Collected data entries
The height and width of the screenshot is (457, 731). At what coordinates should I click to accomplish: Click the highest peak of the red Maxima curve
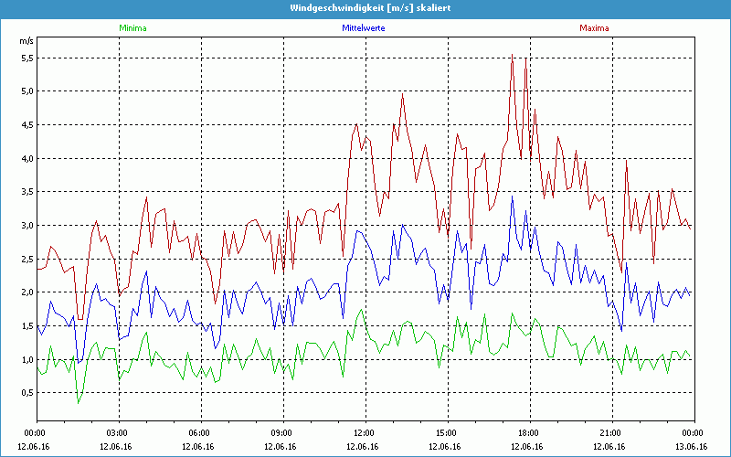(513, 55)
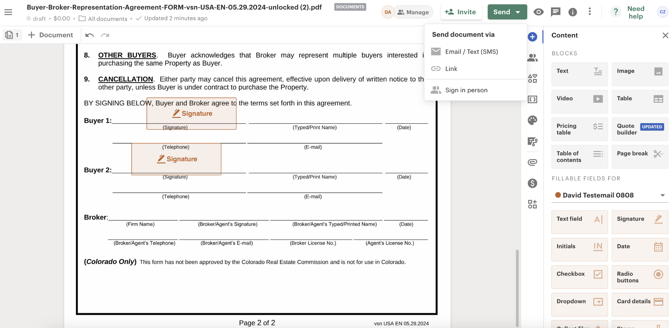This screenshot has height=328, width=670.
Task: Open the document comments chat icon
Action: click(555, 12)
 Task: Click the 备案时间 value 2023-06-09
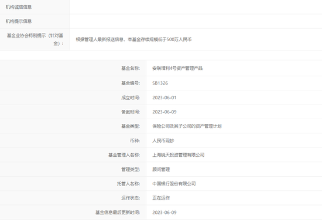[x=165, y=112]
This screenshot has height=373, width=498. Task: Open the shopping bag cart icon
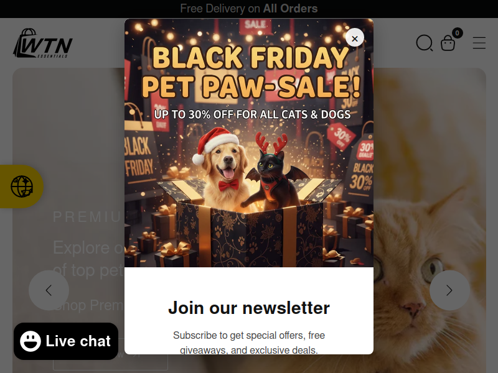pos(448,43)
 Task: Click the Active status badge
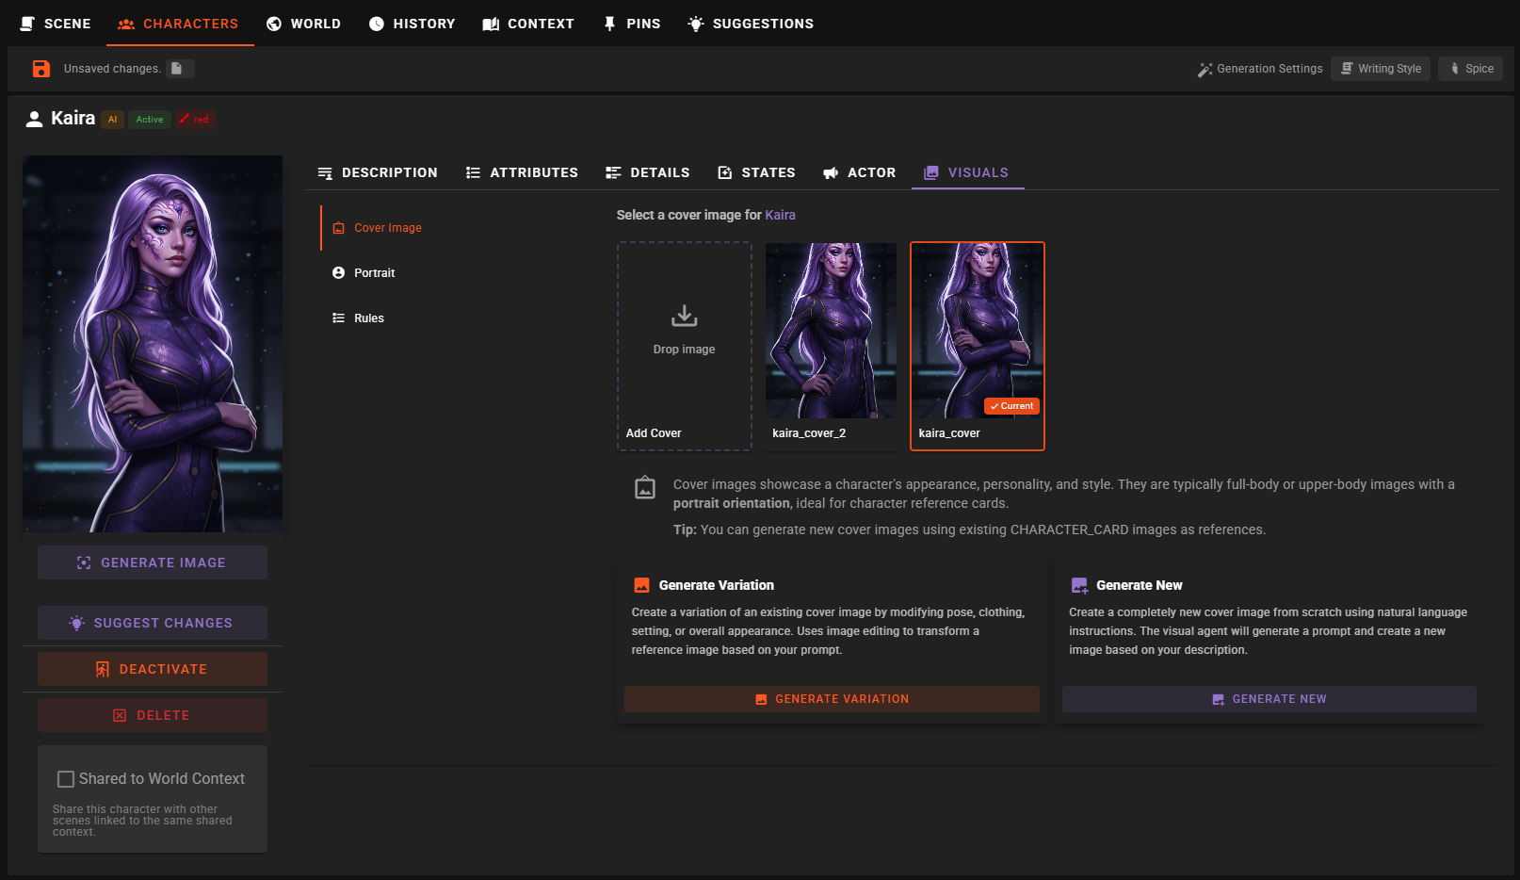pos(149,120)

--- The problem ---
Every record should come back exactly as it is, though none of the pictures should.

--- Answer to the exercise ---
The height and width of the screenshot is (457, 731). At what coordinates should I click to accomplish: Click the highest peak of the red Maxima curve
(513, 55)
This screenshot has height=328, width=670.
Task: Open the document comments chat icon
Action: click(555, 12)
 Task: Click the 备案时间 value 2023-06-09
[x=165, y=112]
This screenshot has height=373, width=498. Task: Open the shopping bag cart icon
pos(448,43)
 Task: Click the Active status badge
pos(149,120)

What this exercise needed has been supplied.